--- What the task requires ---
Each line below is to be set down again exactly.
------------------------------------
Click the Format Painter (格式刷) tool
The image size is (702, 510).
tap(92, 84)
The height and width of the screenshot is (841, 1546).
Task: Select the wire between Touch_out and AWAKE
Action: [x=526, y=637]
------------------------------------
--- Solution to the exercise ---
Click the Format Painter (格式刷) tool
The image size is (702, 510).
tap(92, 84)
The height and width of the screenshot is (841, 1546).
Task: Select the wire between Touch_out and AWAKE
Action: [x=526, y=637]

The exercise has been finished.